• _Exercise_
Copy the records below exactly, omitting any pictures they contain.

BEGIN Supplied information

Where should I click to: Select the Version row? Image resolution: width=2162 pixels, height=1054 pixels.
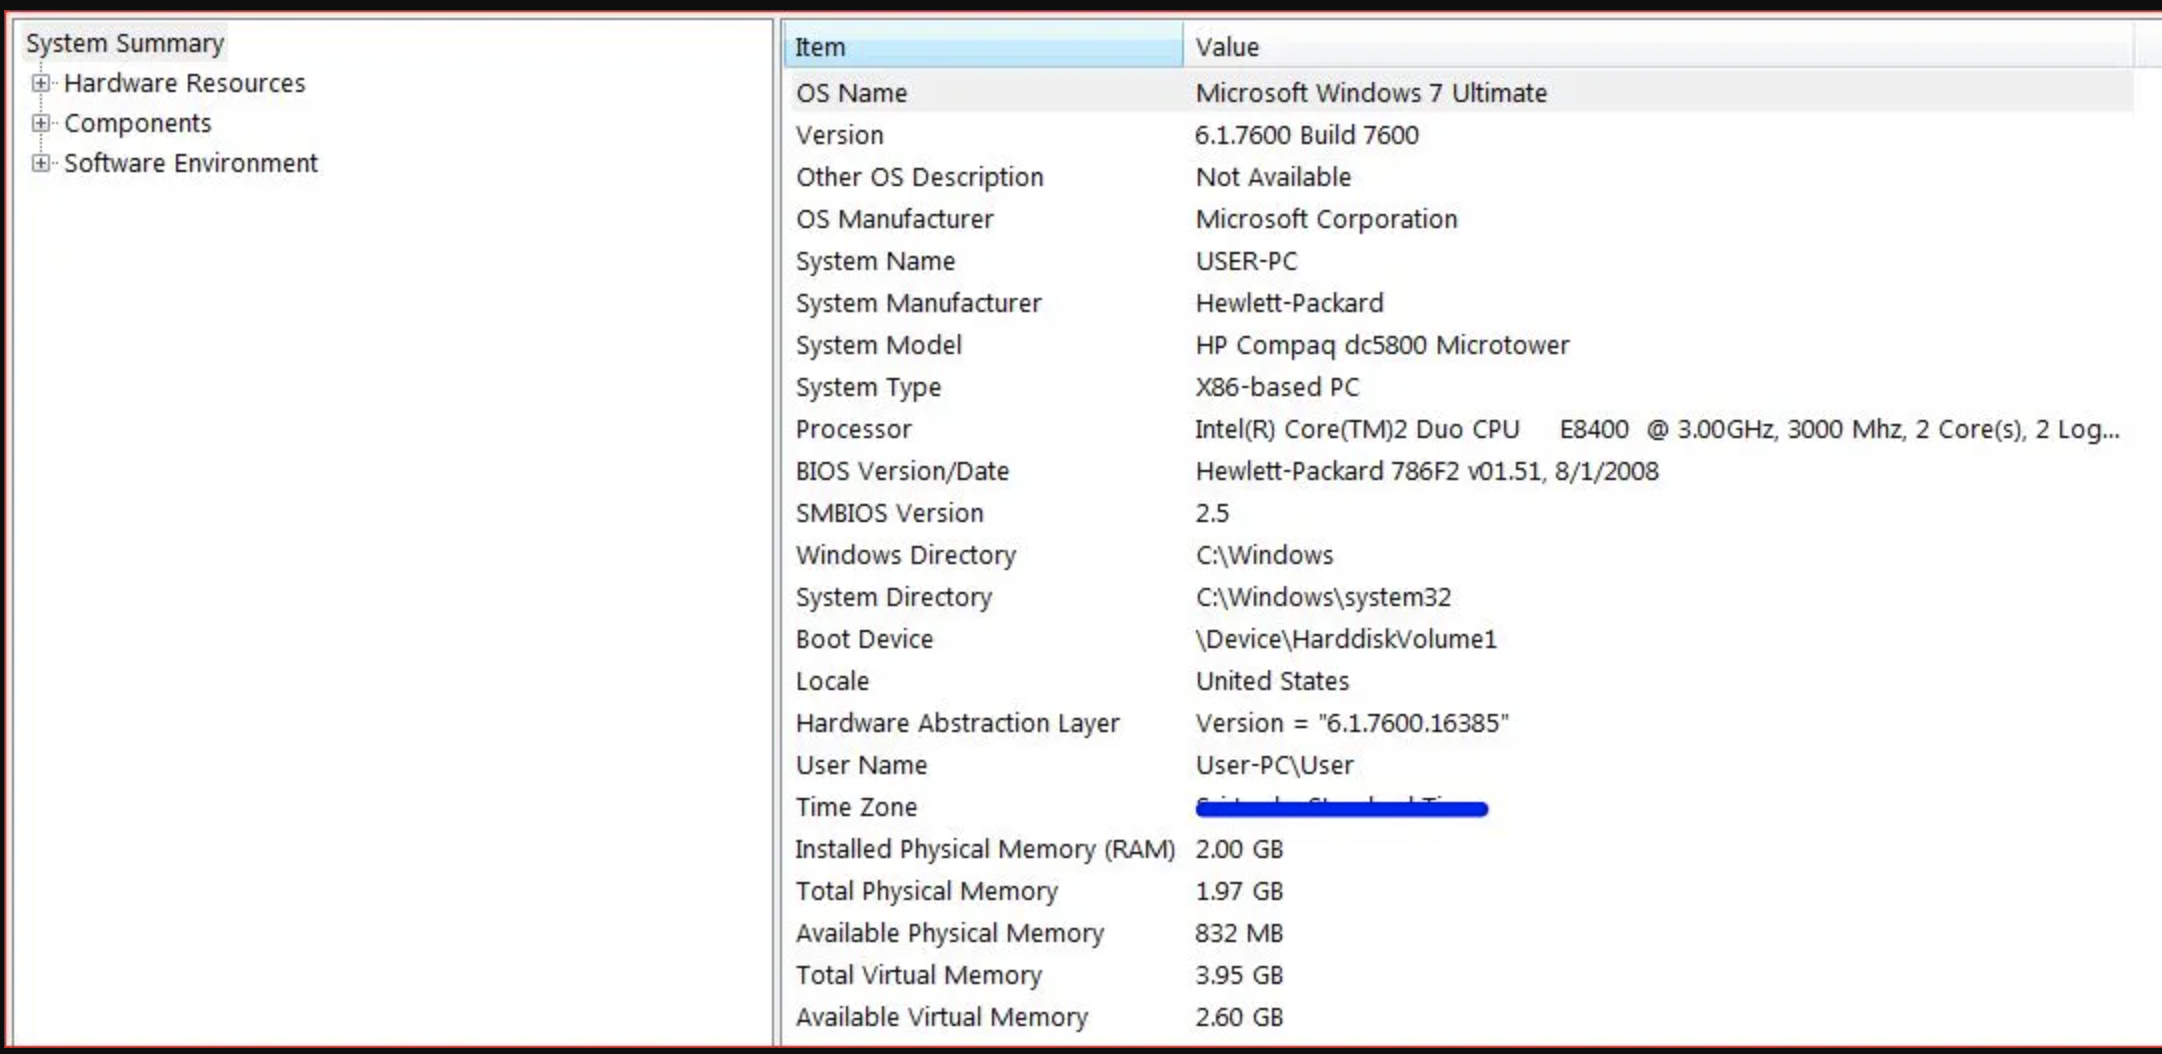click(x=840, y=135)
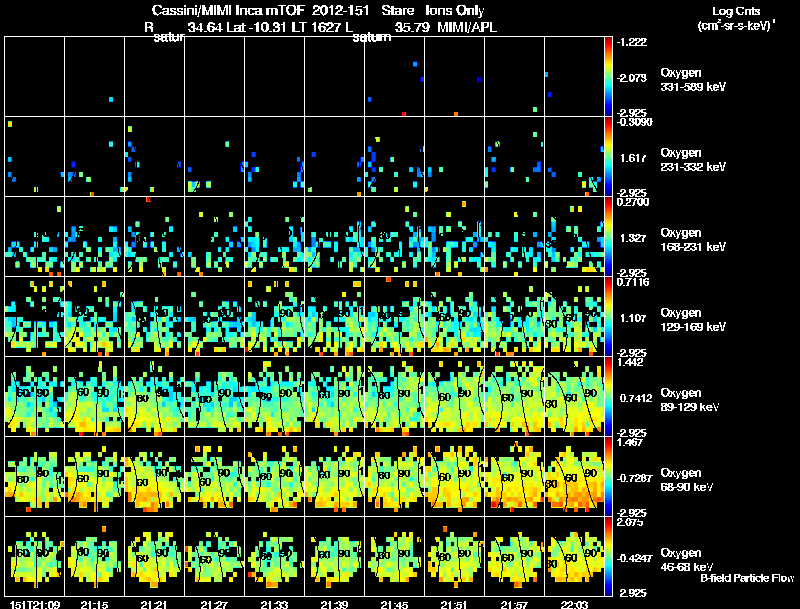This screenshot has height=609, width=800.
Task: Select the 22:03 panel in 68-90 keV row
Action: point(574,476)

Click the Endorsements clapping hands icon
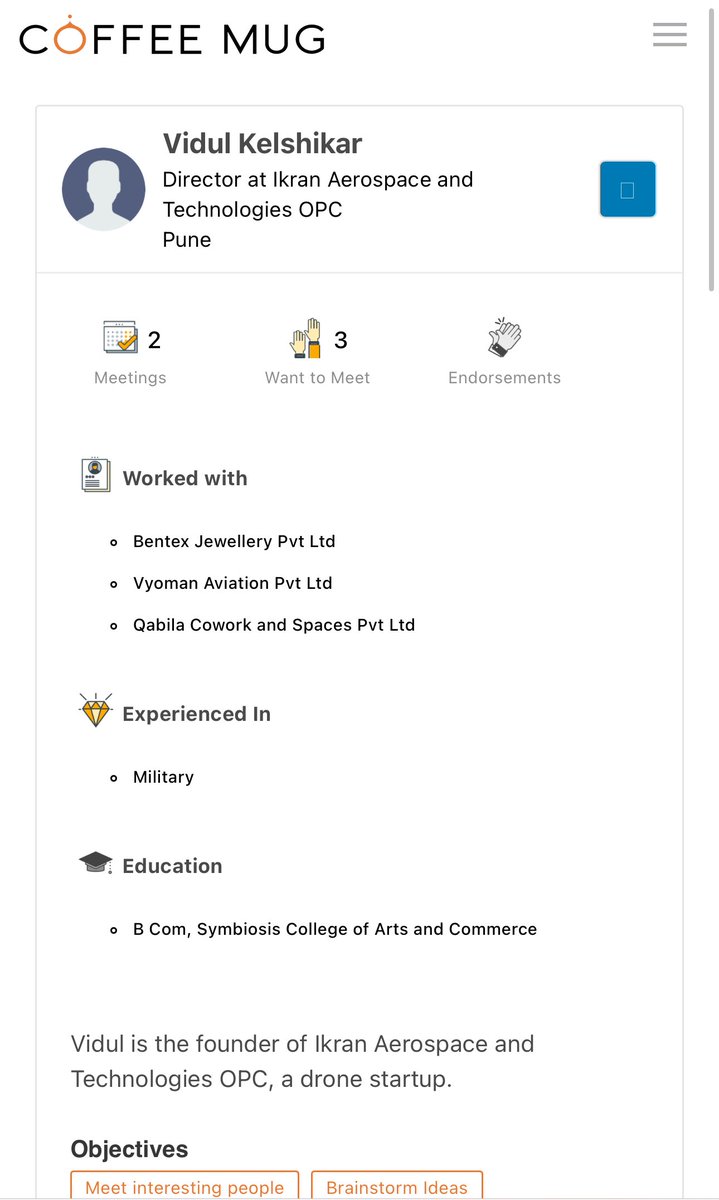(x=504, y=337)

END Supplied information

• _Finished task_
Where should I click to: Select the Version row? Image resolution: width=2162 pixels, height=1054 pixels.
click(x=840, y=135)
This screenshot has height=609, width=800.
Task: Select the 22:03 panel in 68-90 keV row
Action: point(574,476)

Click the Endorsements clapping hands icon
(x=504, y=337)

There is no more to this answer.